Кеннингтонский парк! Несмотря на ушедшие годы, он все так же печально зеленел. Здесь у Кеннингтон-гейт Хетти назначила мне первое свидание. Я на минуту остановился и посмотрел, не выйдет ли кто из трамвая? Кто-то вошел в вагон, но никто не вышел.
И, наконец, я поехал к дому номер 15 на Гленшоу-Меншионс, по Брикстон-роуд, где была квартирка, которую мы с Сиднеем с такой любовью обставили для себя. Но я уже был неспособен что-либо почувствовать — во мне оставалось лишь любопытство.
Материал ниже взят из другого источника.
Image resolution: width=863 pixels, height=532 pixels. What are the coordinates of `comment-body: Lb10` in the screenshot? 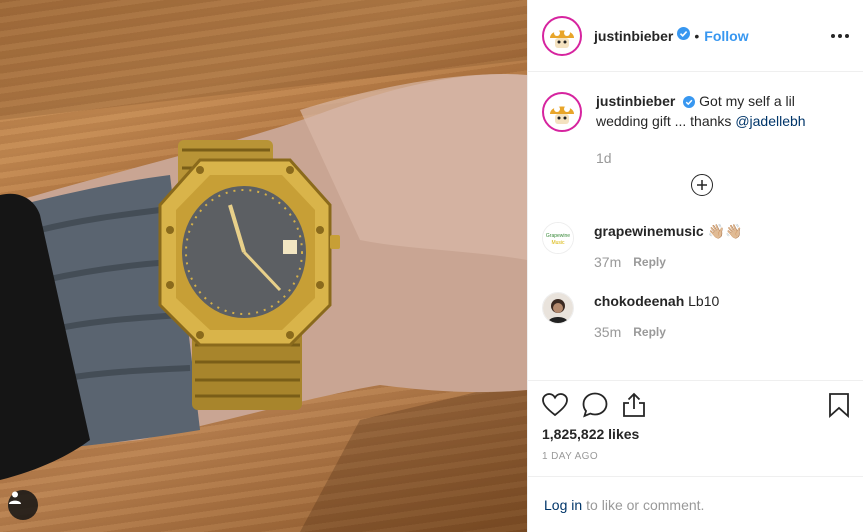 It's located at (704, 301).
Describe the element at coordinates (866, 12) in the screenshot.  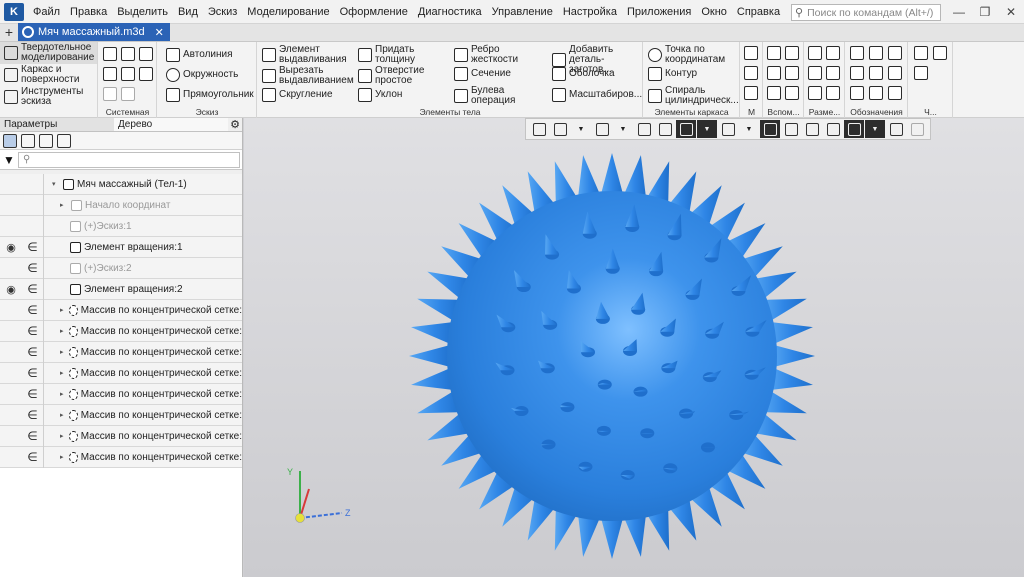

Возвращаясь в отель, я по пути остановился возле ресторана «Рог» и зашел туда промочить горло. В свое время это было довольно элегантное заведение с баром, отделанным полированным красным деревом, зеркалами во всю стену и бильярдной. В большом зале этого ресторана состоялся последний бенефис моего отца. Сейчас «Рог» имел вид совсем плохонький, хотя все здесь оставалось нетронутым с прежних дней. Здесь же неподалеку была и кеннингтонская школа, где я проучился два года. Я посмотрел на нашу площадку для игр — этот жалкий клочок серого асфальта стал еще меньше: его потеснили воздвигнутые здесь новые здания.
Я бродил по Кеннингтону, и вся жизнь моя здесь казалась мне сном, и только жизнь в Америке была реальностью. Но тем не менее меня не оставляло легкое чувство страха: а вдруг эти глухие улицы нищеты еще обладают властью заманить меня и похоронить в зыбучих песках своей безнадежности.